私は「もちろんお金のことは夫婦で共有するのは大切なことだと思いますが、マネー相談する気持ちのないご主人に急に話をして聞いてもらえるものでしょうか?まずはお二人でお話しされてはいかがですか?」とお返事しましたが、答えは「私から話すのは難しいです。入籍をして家族になったけど、子供がいないとお金の話はタブーな感じがします」とのことでした。

入籍した次の日から「食費をください」と催促しづらい気持ちもわからなくはないな……と共感する気持ちもあり、お引き受けすることにしました。

いよいよマネー相談当日

サトミさんは帰宅して早速、ご主人に「マネー相談に行こう」と誘いました。はじめは「行く必要ないよ」と後ろ向きでしたが、何とか来てくれることに。

そしてマネー相談当日。筆者は「マネー相談に後ろ向きのご主人にどこまで話せるか?」と悩みましたが、考えた末、普段通り進めていくことにしました。

相談の前に「ヒアリングシート」に家計の収支や住宅ローンの借入れ、資産状況などについて記入してもらうのがいつものやり方です。

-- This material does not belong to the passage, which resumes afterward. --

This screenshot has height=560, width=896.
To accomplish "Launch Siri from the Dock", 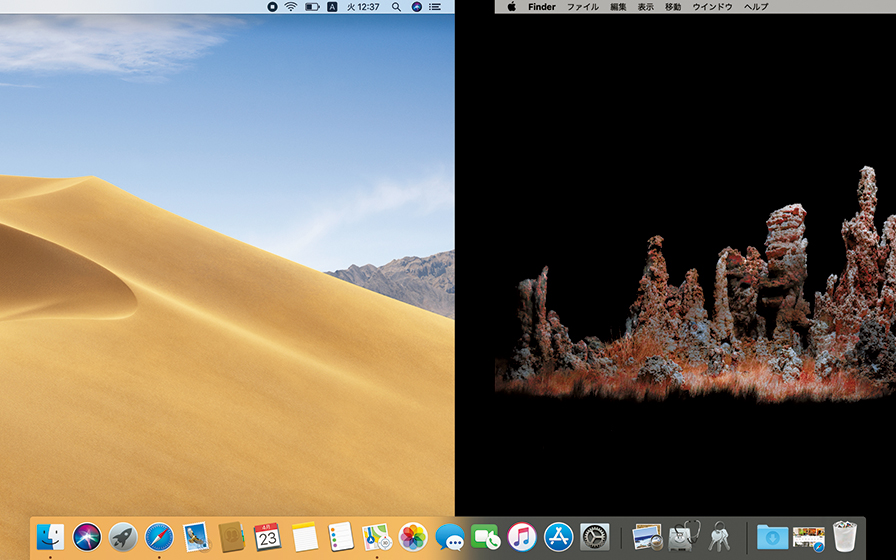I will coord(87,537).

これは、全く同じ家族構成だとしても、年収をはじめ家庭の状況やお金を貯める目的、それぞれの価値観によって、お金の貯め方、リスクへの備え方などが違ってくるからです。状況を聞いた上でその家庭に合ったマネープランを提案するようにしています。

ファイナンシャル・プランナー, 女性 (写真=REDPIXEL.PL/Shutterstock.com)

ご主人はお金のことを話せるきっかけを待っていた

「マネープランを考えるにあたり、まずお金のことについて色々お聞きかせください。お話を聞いた上でお金の貯め方や資産運用についてお話しできればと思います」

と伝えたところ、ご主人からなんと「株をはじめたいです」と前向きな反応が!収入や貯蓄も話していただけました。

そこで、「奥さんは専業主婦で収入がありませんが生活費についてどうお考えですか?」とお聞きしたところ、「そろそろちゃんとお金について話さなくてはと気になっていた」との言葉が!

ご主人は、「食費だよ」と言ってお金を渡した方がいいのか、キャッシュカードを渡した方がいいのか、考えていたそうです。そして、「貯蓄や資産運用などは、自分でしっかりやっていきたいと思っています」とのことでした。

夫婦間の「お金の壁」がなくなった

この日、毎月生活費をいくら奥さんに渡すかを決め、将来へ向けてマネープランを立てました。資産運用についても話すことができました。

後日、サトミさんから、「お金のプロである第三者の方が入ってくれたおかげで、二人の間にあったお金の壁が取り払われて、風通りがよくなりました。夫婦でこれからしっかりお金のことも話し合ってやっていけそうです」とメールをいただきました。